Copy Fail のような Linux kernel の脆弱性が明らかになると、対策が施された新しいバージョンがいつ手元にやってくるかが気になります。NixOS は Linux kernel も含めたソフトウェアの管理を全て GitHub 上の NixOS/nixpkgs で行っているため、これを調べることで、現在どのような状況なのか、いつ欲しいバージョンが手元にやってくるのかがなんとなく分かります。なおここに書いてある方法は我流で、実はもっと良い方法がある気もしますが、とりあえずさらしてみます。
せっかくなので(?)Copy Fail をお題に調べてみます。手元のマシンは NixOS 25.11 なので、6.12 系の LTS を使用しています:
$ uname -r
6.12.83
Linux kernel の ChangeLog を参照すると、Copy Fail の対策が入ったのは 6.12 系では 6.12.85 のようです[1]。これがリリースされたのは今日の 18 時ごろらしいので、まだ手元には入っていません。

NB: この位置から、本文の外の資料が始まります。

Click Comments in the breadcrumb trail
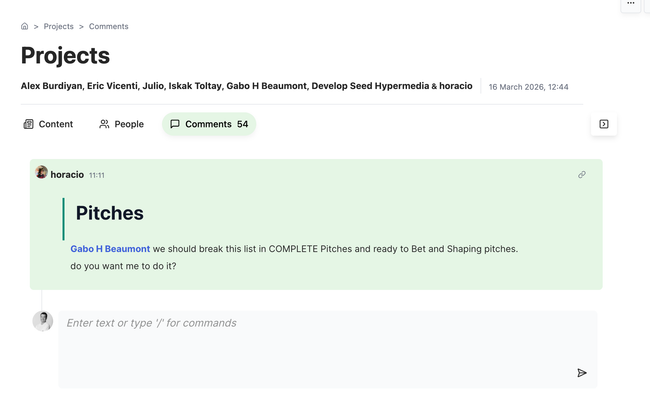 click(x=109, y=27)
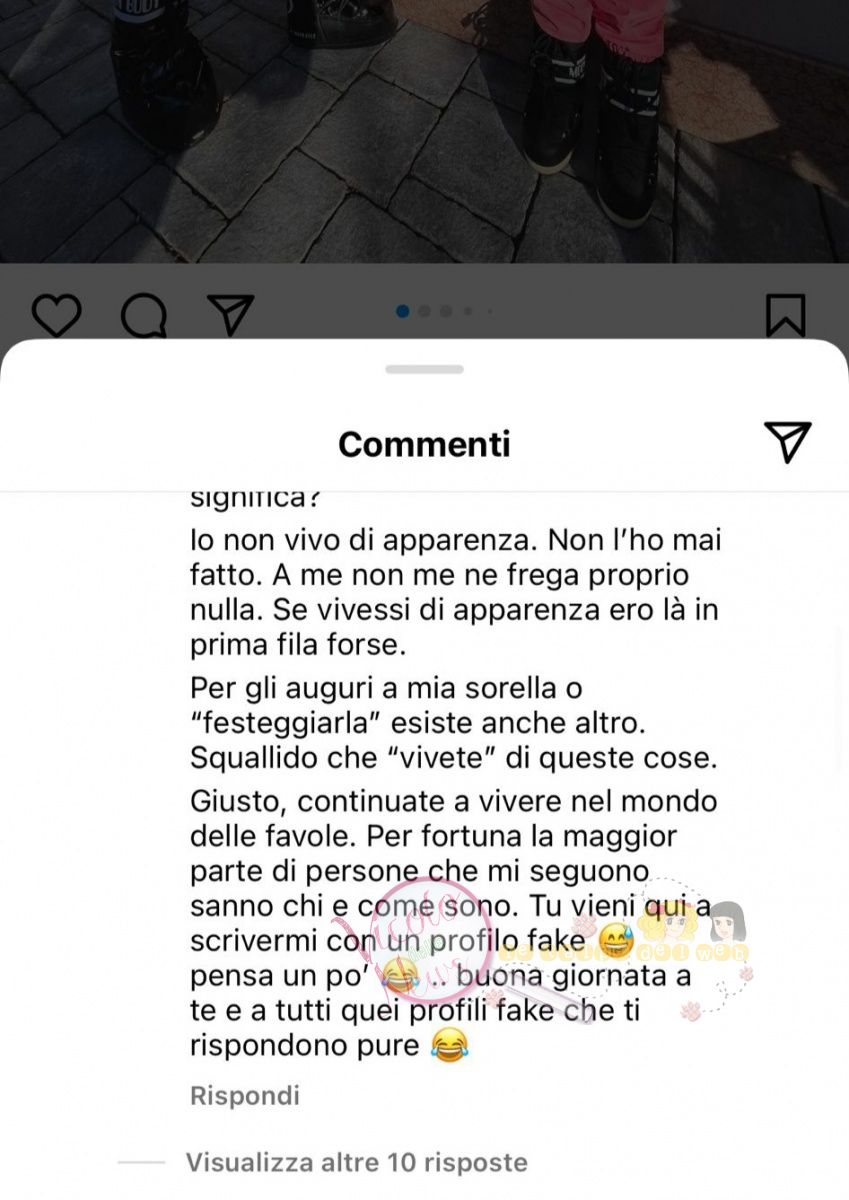Tap paper plane icon in Commenti header
Screen dimensions: 849x1200
(787, 442)
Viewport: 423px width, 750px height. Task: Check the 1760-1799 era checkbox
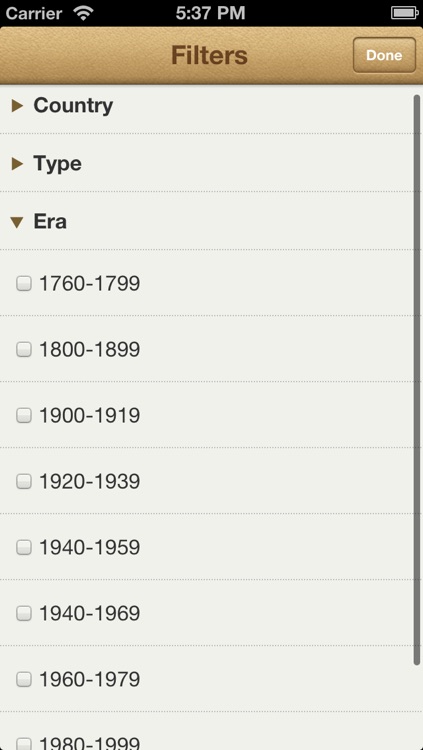pos(24,284)
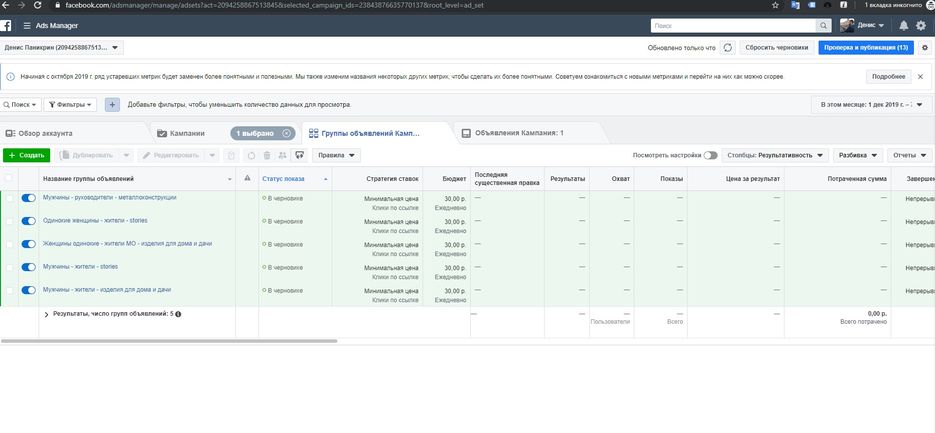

nixpkgs 上で、Linux kernel のバージョンは pkgs/os-specific/linux/kernel/kernels-org.json というファイルで管理されています。チャンネルごとに Git のブランチが管理されているため、このファイルを確認する際は適切なブランチを選ぶ必要があります:
- nixos-unstable: https://github.com/NixOS/nixpkgs/blob/nixos-unstable/pkgs/os-specific/linux/kernel/kernels-org.json
- nixos-25.11: https://github.com/NixOS/nixpkgs/blob/nixos-25.11/pkgs/os-specific/linux/kernel/kernels-org.json
- nixos-25.11-small: https://github.com/NixOS/nixpkgs/blob/nixos-25.11-small/pkgs/os-specific/linux/kernel/kernels-org.json
現在の nixos-25.11 の kernels-org.json を見てみると、6.12.84 が使えることになっています。つまり手元のカーネルは nixpkgs よりも古いらしいです。手元で nix flake update すると(ここで nh os switch して再起動する)更新されました:
$ uname -r
6.12.84
さて Copy Fail の対策がされたのは 6.12.85 でした。これはまだ nixos-25.11 には入っていないようです。なんなら staging-nixos にもまだ入っていません……と書いてしばらくこの原稿を放置していたら、そのあいだに #515023 がマージされていました。ということで staging-nixos に入ったので、しばらくすると master・nixos-unstable にも入るでしょう。ある PR がどこまでマージされたかを調べるには(多分非公式のツールですが)Nixpkgs Pull Request Tracker が便利です。例えば #515023 なら以下のように表示され、staging-nixos まで入っていることが分かります:
nixos-25.11 などに入るためにはこの PR がバックポートされる必要があります。バックポート用の PR も作られていますが現時点ではマージされていません。これも Nixpkgs Pull Request Tracker で参照すると、どこまで進んでいるかを判定できます。
ちなみに、nixos-unstable に入る PR と nixos-25.11 に入るバックポート PR とが別なので、バックポート PR の方が先に進んで unstable よりも先に stable に変更が入ることがあります。実際、執筆時点で nixos-25.11 には 6.12.84 が入っていますが unstable にはまだ入っていないようです。